SUPPLIED PASSAGE =>
_ _ _ _ _

The Mississippi State Guard (MSSG) is the state defense force of Mississippi. It operates under the authority of the Mississippi Military Department alongside the Mississippi Army National Guard (MSARNG) and the Mississippi Air National Guard (MSANG).

History
The MSSG was initially established by executive order during World War II, after Mississippi National Guard units were called to federal active duty. In 1986, the United States Army adopted the "Total Force Concept" in which the National Guard of all states are trained as, and considered an integral part of the active duty forces of the United States military, though remaining under state control unless activated to federal service. The MSSG was re-activated and reorganized as a cadre force to augment the state's National Guard forces as necessary in the event of their federal deployment.

During WWII the Mississippi State Guard was mustered into service in November 1940. The Mississippi State Guard first came into being in the early part of 1941, by Executive Order of Governor Paul B. Johnson. The initial force was an Infantry Brigade Commanded by BG Bernard E. McDearman. The force was organized from 32 municipalities and consisted of over 2,000 officers and enlisted men. The force was active through WWII until disbanded on 30 June 1947. Many members of the State Guard were incorporated into the returning National Guard on or about April 1947.

_ _ _ _ _

RAW DATA =>
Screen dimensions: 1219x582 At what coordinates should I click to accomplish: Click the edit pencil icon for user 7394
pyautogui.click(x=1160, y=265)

_ _ _ _ _

BRIEF =>
Continue the Mississippi State Guard text from the point where it stops.

RESULT OF THE EXERCISE =>
Membership
The MSSG open to citizens of Mississippi, male and female, age 17 to 62. All applicants are subject to rigid background checks. An oath of office is required, though there is no contractual obligation to members. The MSSG is an all-volunteer organization tasked with supplementing the forces of the MSARNG or MSANG when ordered by the Governor and/or Adjutant General of the State of Mississippi. While its primary mission is to assist in coping with man-made or natural disaster, the MSSG trains to be ready to meet any assignment.

Training
All new state guardsmen receive military training in the wear and appearance of their uniform, military structure and ranking system, military chain of command, rendering proper honors and respect to those appointed over them.

Guardsmen are required to train in emergency management, by taking courses provided by the Federal Emergency Management Agency (FEMA). Completion of the FEMA training is necessary to earn the Military Emergency Management Specialist Badge. Members also receive specialized training in the military police occupational specialty.

Organization
The Commanding General of the MSSG is appointed by the Adjutant General and Governor of the State of Mississippi, and reports directly to them. All commissioned officer appointments and or promotions must be approved by the Adjutant General and the Governor of Mississippi.

The Mississippi State Guard is organized into three Brigades, each with two Battalions. The units include:

1st Security Brigade
110th Battalion (Walnut Grove, MS)
2nd Security Brigade
210th Battalion (Corinth, MS)
220th Battalion (Camp McCain)
3rd Security Brigade
310th Battalion (Camp Shelby)
320th Battalion (Camp Shelby)

Ribbons and decorations
Ribbons and decorations authorized for wear on the MSSG uniforms may be those that have been officially awarded by competent authority:

 Federally authorized ribbons and decorations awarded by the branches of the U.S. Armed Forces: Army, Navy, Air Force, Marines, or Coast Guard, active or reserve components.
 State authorized ribbons and decorations awarded by the Air or Army National Guard of any state.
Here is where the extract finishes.